First-Line Treatment for Iron Deficiency Anemia
Oral iron supplementation is the first-line treatment for iron deficiency anemia, specifically ferrous sulfate 200 mg three times daily for at least three months after correction of anemia to replenish iron stores. 1
Diagnosis Confirmation
Before initiating treatment, confirm iron deficiency anemia with:
- Hemoglobin below normal range (per WHO definition)
- MCV < 76 fl
- Ferritin < 30 μg/L (without inflammation) or < 100 μg/L (with inflammation) 1, 2
- Transferrin saturation < 20% 2
Treatment Algorithm
1. First-Line Treatment: Oral Iron
For most patients with iron deficiency anemia:
- Ferrous sulfate 200 mg three times daily 1
- Alternative ferrous preparations with equivalent efficacy:
- Continue for three months after normalization of hemoglobin to replenish iron stores 1
2. Special Considerations for Oral Iron
- Add ascorbic acid (vitamin C) to enhance iron absorption 1
- For patients with side effects:
- Consider liquid preparations if tablets are not tolerated 1
- Consider alternate-day dosing to reduce gastrointestinal side effects 2, 4
- Try lower doses (100 mg daily) for asymptomatic patients with mild anemia 4
- Switch between different iron formulations (ferrous gluconate or fumarate) if side effects persist 2
3. When to Use Intravenous Iron (Second-Line)

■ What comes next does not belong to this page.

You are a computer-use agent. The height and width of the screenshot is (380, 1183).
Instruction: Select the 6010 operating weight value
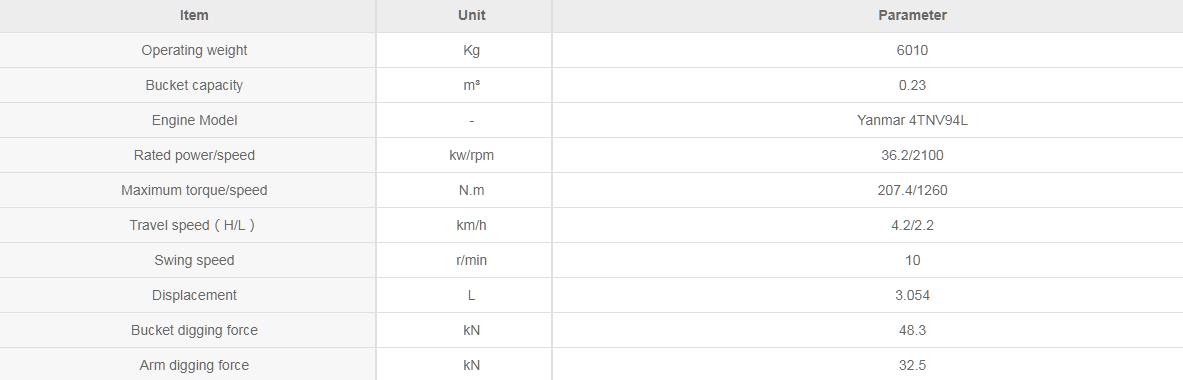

Intravenous iron should be considered as first-line in specific situations:
- Clinically active inflammatory bowel disease 1
- Previous intolerance to oral iron 1
- Hemoglobin below 100 g/L 1
- Patients requiring erythropoiesis-stimulating agents 1
- Malabsorption disorders 2, 5
- Ongoing blood loss 2
- Chronic kidney disease 2, 5
- Heart failure 2, 5
- Second and third trimesters of pregnancy when indicated 2, 5
Monitoring Response
- Check hemoglobin and red cell indices after 4 weeks of treatment 2
- Expected increase: 2 g/dL in hemoglobin after 3-4 weeks 2
- Continue monitoring every 3 months for one year, then after another year 1, 2
- Target parameters: ferritin ≥50 μg/L and transferrin saturation >20% 2
Common Pitfalls and Caveats
Inadequate duration of therapy: Many clinicians stop iron supplementation once hemoglobin normalizes, but treatment should continue for 3 months after normalization to replenish iron stores 1
Ignoring side effects: Gastrointestinal side effects (constipation, diarrhea, nausea) can reduce compliance. Consider:
- Taking iron with food (though may reduce absorption)
- Alternate-day dosing
- Different iron formulations 2
Missing underlying causes: Always investigate and treat the underlying cause of iron deficiency (e.g., gastrointestinal bleeding, malabsorption, menorrhagia) 1, 5
Overlooking inflammation: In inflammatory states, ferritin may be falsely elevated. Use higher cutoff values (up to 100 μg/L) for diagnosing iron deficiency when inflammation is present 1, 2
Excessive dosing: Recent evidence suggests that lower doses (100 mg daily) may be sufficient for asymptomatic patients with mild anemia, with fewer side effects 4
By following this evidence-based approach to iron deficiency anemia treatment, clinicians can effectively restore hemoglobin levels and replenish iron stores while minimizing side effects and improving patient compliance.